As soon as COVID-19 began to take hold and countries began to take emergency measures to protect lives, brands started to look at how best to serve their customers during the crisis.

It became clear that business was going to have to change on a massive level as people struggled to stay safe and follow government guidelines for isolation. And as real-world stores and businesses closed their doors, brands had to think fast about how they could possibly help people who were pretty much stuck inside the house all day.

Community Management in the Times of an Epidemic


Part of the service change for brands has revolved around simply making customers feel better. Good examples of this have come from major fashion brands. Used to delivering a visual experience on social media, some fashion brands have decided to hold online dance parties and fashion tutorials, all in an attempt to make a deeper and more meaningful connection with their audience.

Most strikingly, Dior hosted one of it’s famous exhibitions entirely online. Focusing on the work of its founder, it pulled together exhibits, archived items, and many more examples of what Christian Dior achieved and what made the brand famous. Customers could browse the exhibition online, so they were having a visit to a virtual Dior exhibition. This was giving the customers what they wanted, while keeping them safe.

This approach, where a brand uses its social media resources to provide comfort for its customers, is becoming quite common as lockdown embeds into society. With most people spending most of their days at home, any distraction that is from a familiar space is a way of serving customers. It’s also a nice thing to do.

The service part

Customer service has obviously felt a particularly high level of pressure in recent weeks. With customers buying more and more online, and supply chains being negatively impacted on a huge scale, brands are finding that it is vitally important to have a good and responsive level of customer service.

One of the very best social media platforms for customer service is Twitter. The quick way people can access a brand, and the speed at which a brand can respond, means that companies are improving their Twitter presence, and using it to primarily deliver great customer service.

Now it is more important than ever for a brand to be strong on Twitter. Being able to offer quick responses through a dedicated team inside the brand, will ensure you give customers the best service when they have a problem they need solving.

However, when you dig deeper into what brands are going through right now, it soon becomes obvious that the problem is bigger than one might think. As customer service needs intensify, at the same time there is a responding decrease in the number of staff members available to deal with such needs. This means that capacity is lower than ever before.

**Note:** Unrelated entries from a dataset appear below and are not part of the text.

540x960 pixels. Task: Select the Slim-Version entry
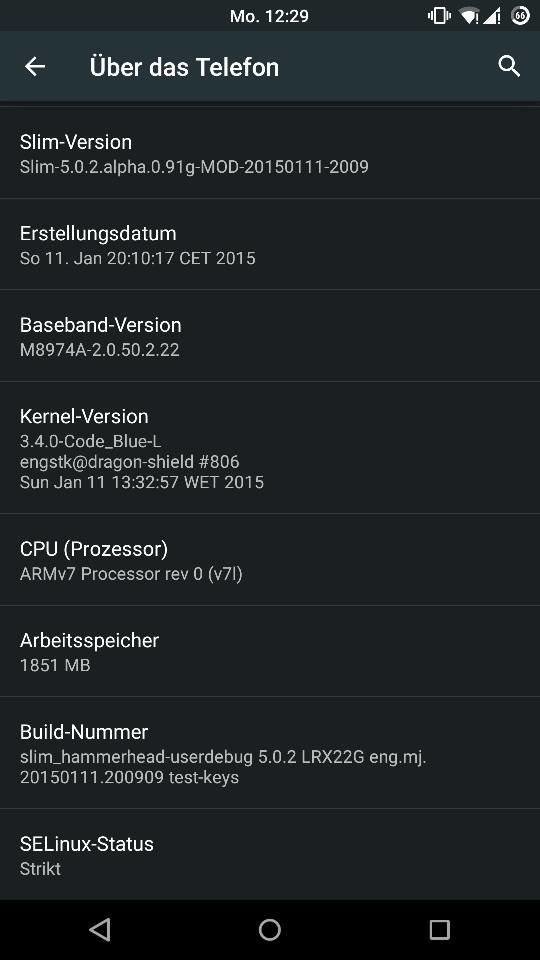[270, 153]
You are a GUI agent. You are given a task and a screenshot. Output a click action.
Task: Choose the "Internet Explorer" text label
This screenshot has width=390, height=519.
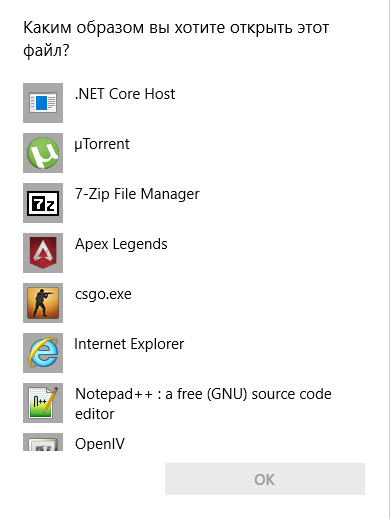tap(129, 344)
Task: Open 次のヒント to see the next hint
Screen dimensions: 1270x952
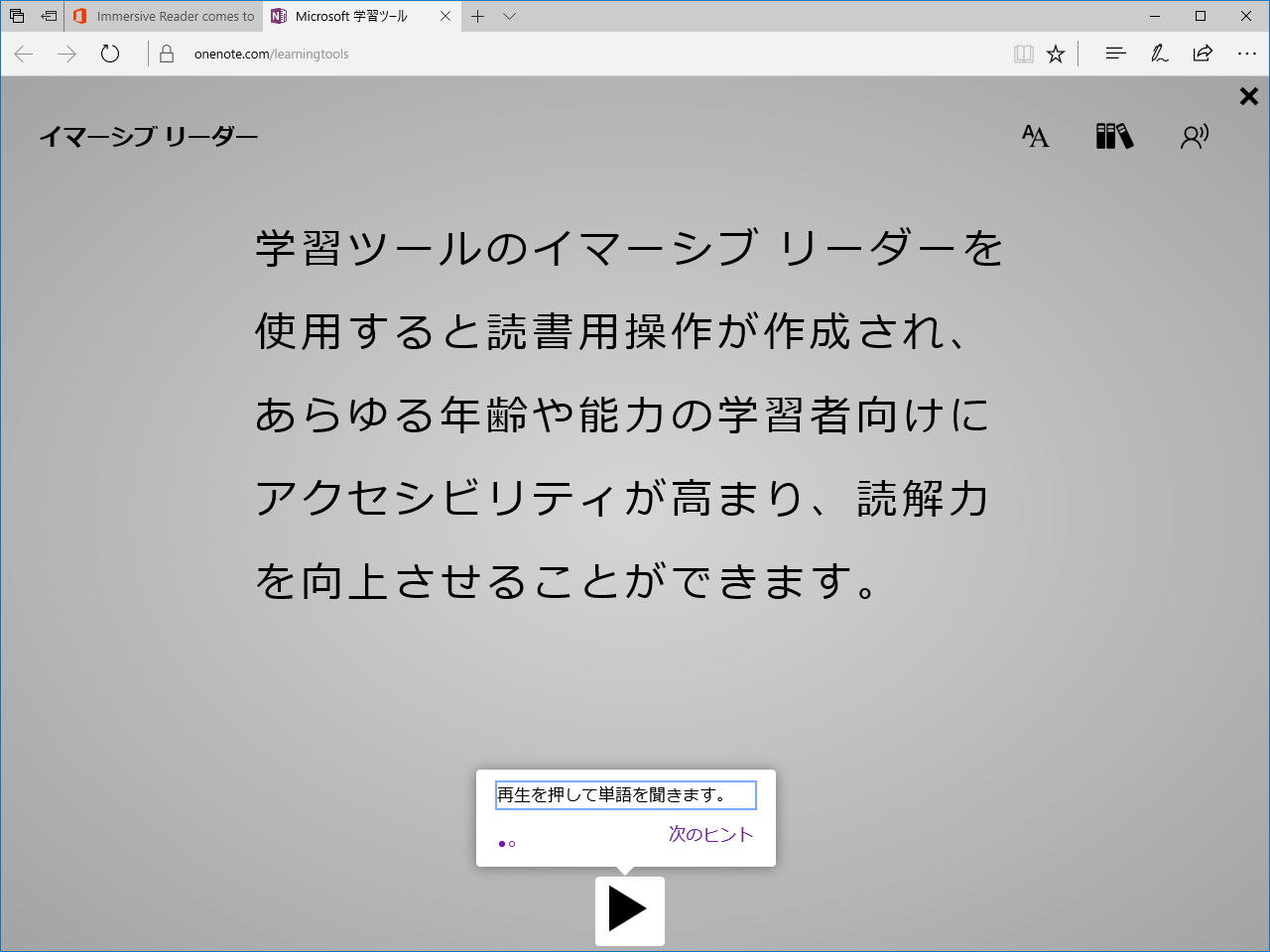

Many brands have responded to this challenge by making self-service much easier for customers. With self-service resources on social media, customers can simply find resources and apps that help them solve their own queries and problems quicker, without the need to contact a real person. This is obviously most useful in the areas of customer service bots, and live chat facilities.

Customer Service


Perhaps the biggest takeaway brands can have from the epidemic and how it affects communities is that empathy is key. Everyone has been affected by COVID-19, and a brand itself will have employees that have been adversely affected, even if just through having to stay at home. This needs noting, and it needs to drive the social media approach moving forward.

Brands have to make sure that they use their data wisely, and focus on communicating with care and precision. Sales messages are currently off the menu, and it is now about making sure that brands know their customers, and are able to communicate in a language those customers understand.

Much of the commerce that is going in the world right now is happening online. But that doesn’t mean that selling has to be ramped up. Instead, the brands that truly engage with customers and their needs will be those that bring most value. And that’s the key area.

Value is what customers crave. And It’s not just monetary value either. Customers want to know that brands are looking out for them, that they aren’t blinkered and profiteering, and that they can always find the answer they need from a brand when they need to.

In other words, brands have to stay happy, use empathy, and focus on helping customers more.